Dr. Brigitte Hilgers-Klautzsch
Rz. 24
Die FinB kann ihr Akteneinsichts- und Besichtigungsrecht durch einen formfreien Antrag geltend machen, der im Ermittlungsverfahren (auch wenn sich die Akten bei der Polizei befinden) und nach rechtskräftigem Abschluss des Strafverfahrens (also im Vollstreckungsverfahren) an die zuständige StA (vgl. Nr. 183 RiStBV: im Vollstreckungsverfahren auch der Rechtspfleger) bzw. im Zwischen-, Haupt- und Rechtsmittelverfahren an den Vorsitzenden des zuständigen Gerichts (vgl. § 147 Abs. 5 Satz 1, § 478 Abs. 1 Satz 1 StPO) zu richten ist. Im Strafbefehlsverfahren wird das Gericht mit Eingang des Antrags auf Erlass eines Strafbefehls (§ 407 Abs. 1 StPO) zuständig.
Rz. 25
Die Ablehnung des Antrags erfordert einen Bescheid mit kurzer Begründung (vgl. Nr. 188 RiStBV).
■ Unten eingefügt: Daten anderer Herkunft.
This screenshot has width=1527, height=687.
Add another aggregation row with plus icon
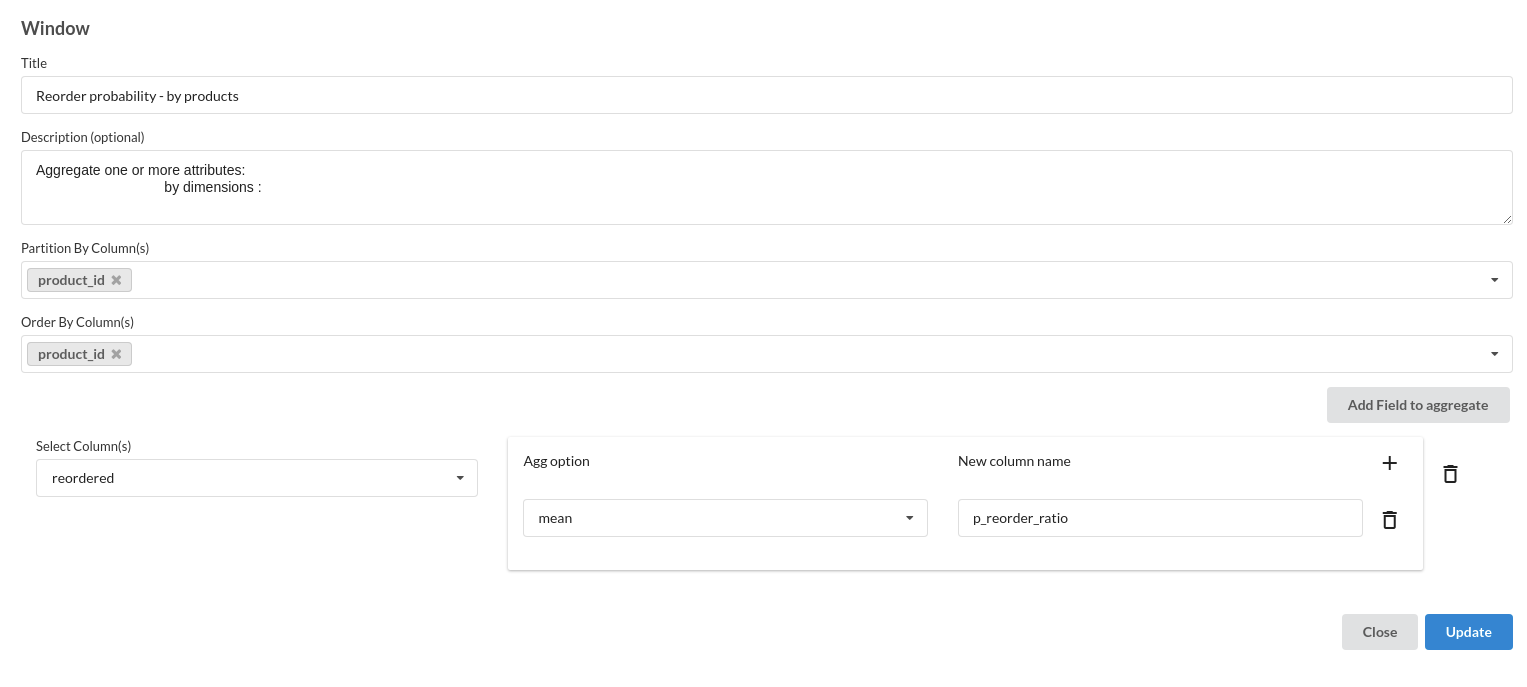coord(1389,463)
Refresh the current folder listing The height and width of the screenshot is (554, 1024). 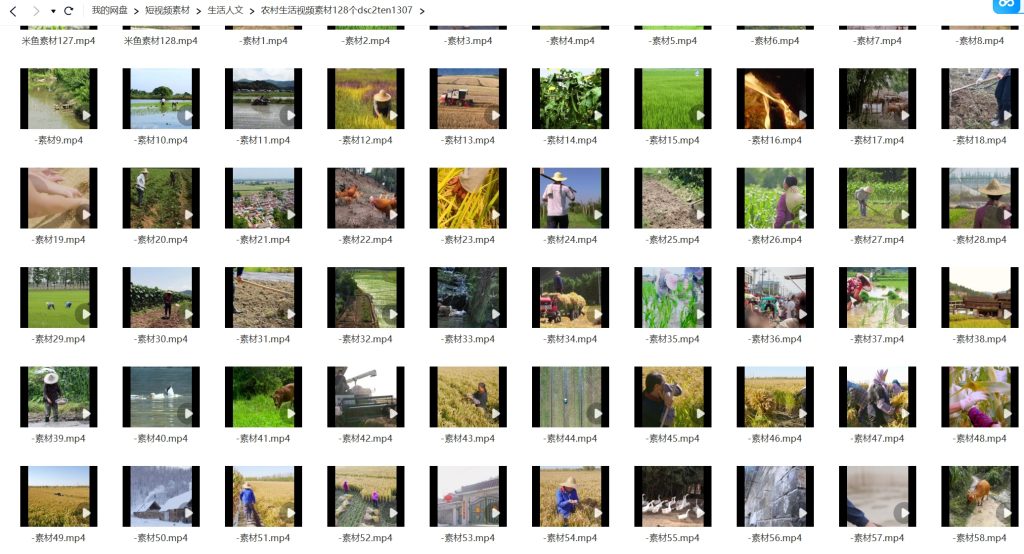click(69, 11)
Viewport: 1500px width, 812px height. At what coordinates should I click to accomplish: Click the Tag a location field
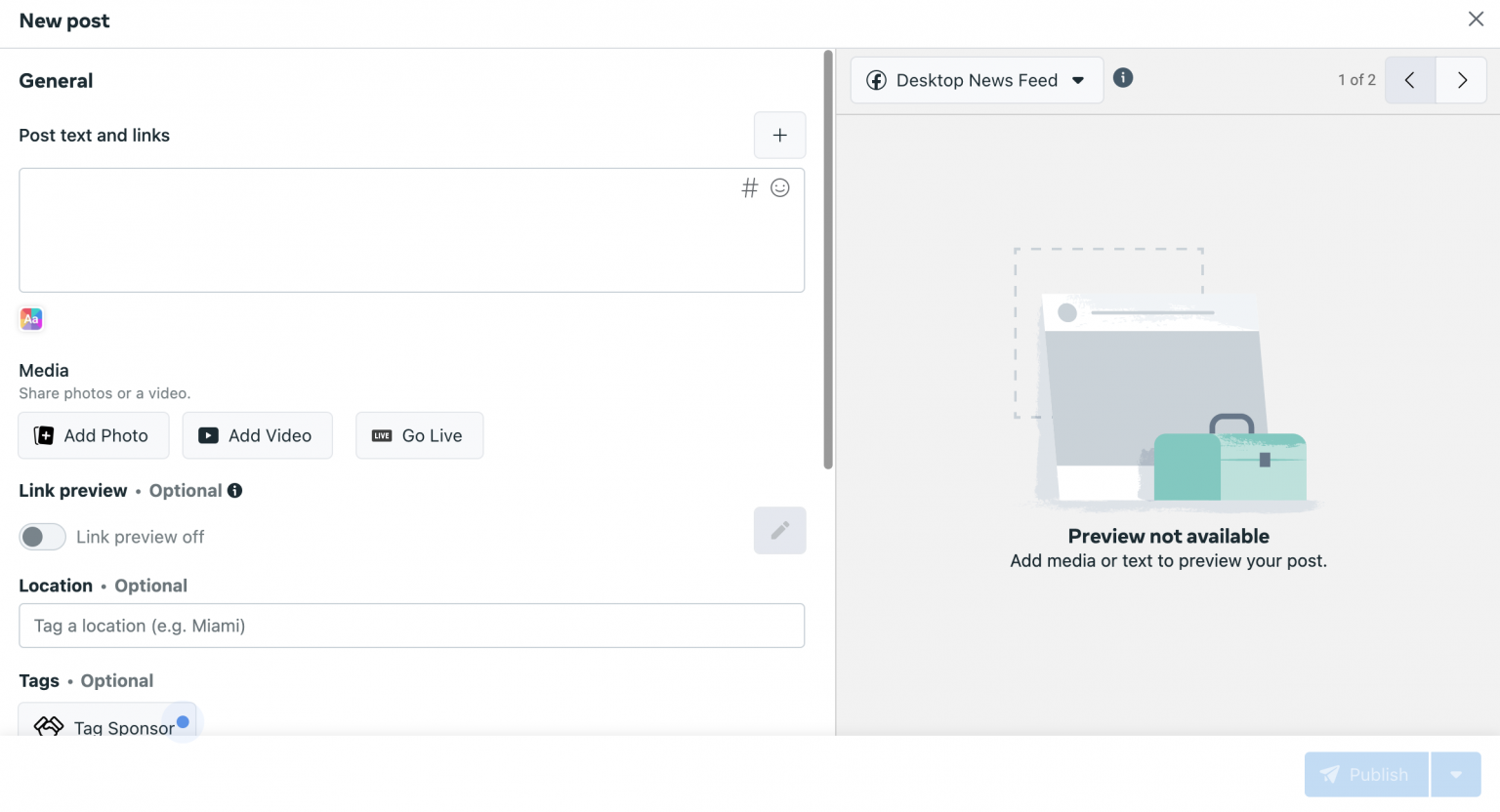(x=411, y=626)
Wird der Antrag durch die StA abgelehnt, so hat die FinB auf jeden Fall die Möglichkeit der Dienstaufsichtsbeschwerde.
Die Ablehnung durch die StA kann aber auch gerichtlich überprüft werden, wenngleich dies ersichtlich ohne praktische Relevanz ist, da anscheinend entsprechenden Anträgen der FinB seitens der Justiz stets Folge geleistet wird. Als genereller Rechtsbehelf kann neben § 478 Abs. 3 Satz 1 StPO auch analog § 406e Abs. 4 Satz 1 und 2 StPO (vgl. auch § 147 Abs. 5 Satz 2 StPO) gerichtliche Entscheidung durch das nach § 162 StPO zuständige Gericht (sog. Ermittlungsgericht, s. dazu § 391 Rz. 40 ff.) beantragt werden. Die gerichtliche Entscheidung ist dann unanfechtbar (analog § 161a Abs. 3 Satz 4 StPO).
Rz. 26
Nach überwiegender Ansicht im allgemeinen Strafprozessrecht kann bei einer Ablehnung durch das Gericht gegen die Entscheidung Beschwerde gem. § 304 Abs. 1, Abs. 4 Satz 2 Nr. 4 StPO eingelegt werden. § 305 StPO stehe dem nicht entgegen. Dies gelte auch im Rahmen des § 395 AO. Tormöhlen hält demgegenüber mit Recht diese zur Ablehnung der Akteneinsicht des Verteidigers im Rahmen des § 147 StPO entwickelte Rechtsauffassung nicht für übertragbar. Insoweit gelte § 406e Abs. 4 Satz 3 StPO analog, danach sei die Entscheidung des Vorsitzenden unanfechtbar.
Rz. 27
Streitig ist, ob auch der Beschuldigte ein Anfechtungsrecht gegen die Gewährung der Akteneinsicht nach § 395 AO hat. Auch hier wird man mit der h.M. im allgemeinen Strafprozessrecht in analoger Anwendung des § 406e Abs. 4 Satz 2 StPO dem Beschuldigten das Recht einräumen müssen, diese Entscheidung nach § 406 Abs. 4 Satz 2 StPO mit dem Antrag auf gerichtliche Entscheidung gem. § 161a Abs. 3 Satz 2–4 StPO anzufechten. Die Geltendmachung dieses Rechtsbehelfs wird in der Praxis aber daran scheitern, dass der Beschuldigte über die Gewährung der Akteneinsicht nicht in Kenntnis gesetzt wird.